Date	Version	Description	Author
2-Mar-2006	1.1.0	History start
19-Mar-2006	1.2.0	Converting to RLP format
20-Mar-2006	1.3.0	Converting to RLP format, adding code formatting
21-Mar-2006	1.4.0	Converting to RLP format, finished code formatting
22-Mar-2006	1.5.0	Converting to RLP format, adding document emitter
22-Mar-2006	1.6.0	Converting to RLP format, added build-doc
22-Mar-2006	1.7.0	Converting to RLP format, added temporary code to allow bootstrap
30-Mar-2006	1.8.0	Added support for #[...] (Brian's suggestion), changed code parsing rules (also fixes bugs)
30-Mar-2006	1.9.0	Added formatting for path! and keywords
12-May-2006	1.10.0	Added formatting for #lit and #include
12-May-2006	1.11.0	Added header formatting

3. Generate REBOL code starting from a given section

Given the name of a code section, start, we want to generate a REBOL block, starting from the section referred to by this name and resolving all references to other sections. Special directives also need to be processed here; formatting directives should be removed.

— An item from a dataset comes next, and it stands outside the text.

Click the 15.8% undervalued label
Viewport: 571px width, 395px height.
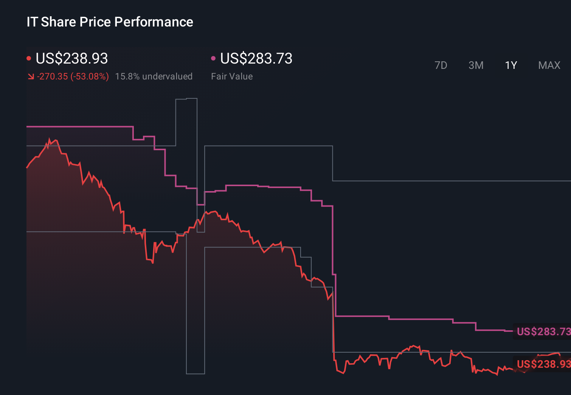coord(154,76)
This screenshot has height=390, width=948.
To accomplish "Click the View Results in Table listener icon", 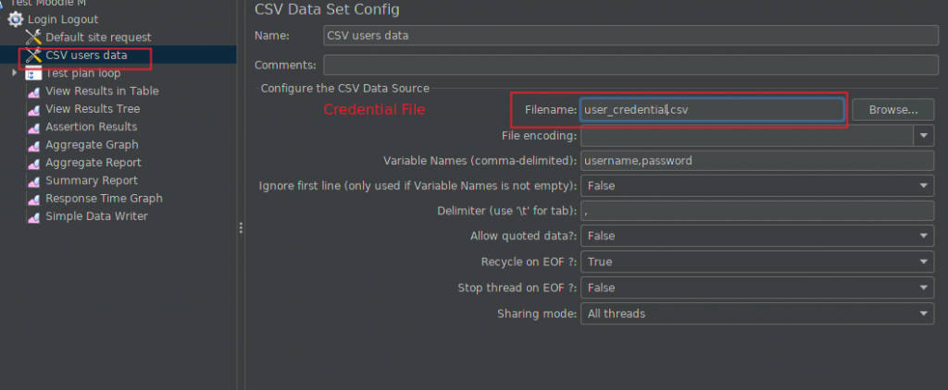I will point(33,91).
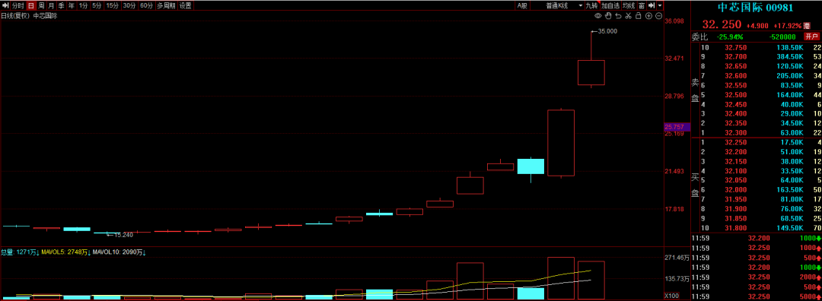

The parse-code-block function is used to parse a code block (and, recursively, any sub-block) and do all the processing; this function returns a new block that is the result of this processing.

Note that we return none if the given section name is not found.

〈Generate REBOL code starting from a given section〉 ≡

if section-data: select code-sections start [
parse-code-block section-data/code
]

3.1 generate-code's locals

Since this is the code for the generate-code function, we want to add the words we're using to the list of locals for that function.

〈generate-code's locals〉 ≡

section-data

3.2 Parse code and build result

Our parse rule analyzes each value in the block. The following cases are handled:

the value is a word, and it is the name of a code section; in this case, the block for that code section is parsed and its values are processed;
the value is the issue #lit or #literal; the next value is appended to the result without any processing;
the value is the issue #include followed by a file! or url!; the file or url is loaded and the contents are appended to the result (notice that if the file cannot be loaded, an error is produced);
the value is a sub-block or paren; parse-code-block is called recursively and the its return value is appended to result as a sub-block;
otherwise, the value is appended to the result.

〈Parse code and build result〉 ≡

parse :code rule: [
some [
  set word word! (either code: select code-sections word [parse code/code rule] [append result word])
  |
  [#lit | #literal] set value skip (append/only result :value)
  |
  #include set value [file! | url!] (append result load value)
  |
  set code [block! | paren!] (append/only result parse-code-block code)
  |
  set value skip (append/only result :value)
]
]

3.2.1 parse-code-block's locals

We want to add the words we're using to the list of locals for the parse-code-block function.

〈parse-code-block's locals〉 ≡

rule word value

3.3 Definition of parse-code-block

〈Definition of parse-code-block〉 ≡

parse-code-block: func [code [any-block!] /local result 〈parse-code-block's locals〉] [
result: make :code length? :code
〈Parse code and build result〉
result
]

4. Format a code section into XHTML

We have seen how to generate REBOL code from a code section; now we'll look at how to generate XHTML from it so that it can be rendered in a pleasant way by the browser, provided some CSS. We will use a technique similar to that used by Carl Sassenrath's %color-code.r.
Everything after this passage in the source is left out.